* **Data extracts**:
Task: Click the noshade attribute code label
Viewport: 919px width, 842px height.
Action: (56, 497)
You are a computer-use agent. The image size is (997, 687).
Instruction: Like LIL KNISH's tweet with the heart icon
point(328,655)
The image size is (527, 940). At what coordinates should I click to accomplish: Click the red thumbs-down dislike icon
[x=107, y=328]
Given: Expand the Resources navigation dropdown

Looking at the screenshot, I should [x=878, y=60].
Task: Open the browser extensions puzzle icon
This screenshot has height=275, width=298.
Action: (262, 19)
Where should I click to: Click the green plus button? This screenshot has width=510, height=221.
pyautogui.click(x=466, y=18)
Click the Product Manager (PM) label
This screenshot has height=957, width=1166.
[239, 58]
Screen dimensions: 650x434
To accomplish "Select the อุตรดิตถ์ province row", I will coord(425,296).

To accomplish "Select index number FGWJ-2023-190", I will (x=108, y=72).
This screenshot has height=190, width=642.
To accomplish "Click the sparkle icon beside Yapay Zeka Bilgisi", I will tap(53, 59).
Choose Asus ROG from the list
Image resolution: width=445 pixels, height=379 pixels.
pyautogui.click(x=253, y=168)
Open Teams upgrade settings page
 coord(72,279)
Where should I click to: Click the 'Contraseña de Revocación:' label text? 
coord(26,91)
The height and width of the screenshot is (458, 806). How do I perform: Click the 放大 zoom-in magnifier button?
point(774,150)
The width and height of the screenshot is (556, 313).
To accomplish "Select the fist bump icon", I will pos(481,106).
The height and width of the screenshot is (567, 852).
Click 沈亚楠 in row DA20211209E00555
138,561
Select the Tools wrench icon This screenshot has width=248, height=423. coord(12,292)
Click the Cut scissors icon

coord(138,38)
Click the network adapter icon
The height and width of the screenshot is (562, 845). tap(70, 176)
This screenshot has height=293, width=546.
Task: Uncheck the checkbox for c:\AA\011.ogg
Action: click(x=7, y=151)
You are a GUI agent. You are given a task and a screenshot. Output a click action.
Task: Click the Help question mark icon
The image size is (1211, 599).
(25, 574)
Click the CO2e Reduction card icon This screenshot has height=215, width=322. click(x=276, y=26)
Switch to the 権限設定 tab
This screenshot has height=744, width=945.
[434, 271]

* **Aim of the task**:
The data above needs to be repeated exactly, line for line.

* **Problem solution**:
Task: Click the noshade attribute code label
Viewport: 919px width, 842px height.
Action: (56, 497)
You are a computer-use agent. The image size is (997, 687).
Instruction: Like LIL KNISH's tweet with the heart icon
point(328,655)
The image size is (527, 940). At what coordinates should I click to accomplish: Click the red thumbs-down dislike icon
[x=107, y=328]
Given: Expand the Resources navigation dropdown

Looking at the screenshot, I should [x=878, y=60].
Task: Open the browser extensions puzzle icon
This screenshot has height=275, width=298.
Action: (262, 19)
Where should I click to: Click the green plus button? This screenshot has width=510, height=221.
pyautogui.click(x=466, y=18)
Click the Product Manager (PM) label
This screenshot has height=957, width=1166.
[239, 58]
Screen dimensions: 650x434
To accomplish "Select the อุตรดิตถ์ province row", I will coord(425,296).

To accomplish "Select index number FGWJ-2023-190", I will (x=108, y=72).
This screenshot has height=190, width=642.
To accomplish "Click the sparkle icon beside Yapay Zeka Bilgisi", I will tap(53, 59).
Choose Asus ROG from the list
Image resolution: width=445 pixels, height=379 pixels.
pyautogui.click(x=253, y=168)
Open Teams upgrade settings page
 coord(72,279)
Where should I click to: Click the 'Contraseña de Revocación:' label text? 
coord(26,91)
The height and width of the screenshot is (458, 806). How do I perform: Click the 放大 zoom-in magnifier button?
point(774,150)
The width and height of the screenshot is (556, 313).
To accomplish "Select the fist bump icon", I will pos(481,106).
The height and width of the screenshot is (567, 852).
Click 沈亚楠 in row DA20211209E00555
138,561
Select the Tools wrench icon This screenshot has width=248, height=423. coord(12,292)
Click the Cut scissors icon

coord(138,38)
Click the network adapter icon
The height and width of the screenshot is (562, 845). tap(70, 176)
This screenshot has height=293, width=546.
Task: Uncheck the checkbox for c:\AA\011.ogg
Action: click(x=7, y=151)
You are a GUI agent. You are given a task and a screenshot. Output a click action.
Task: Click the Help question mark icon
The image size is (1211, 599).
(25, 574)
Click the CO2e Reduction card icon This screenshot has height=215, width=322. click(x=276, y=26)
Switch to the 権限設定 tab
This screenshot has height=744, width=945.
[434, 271]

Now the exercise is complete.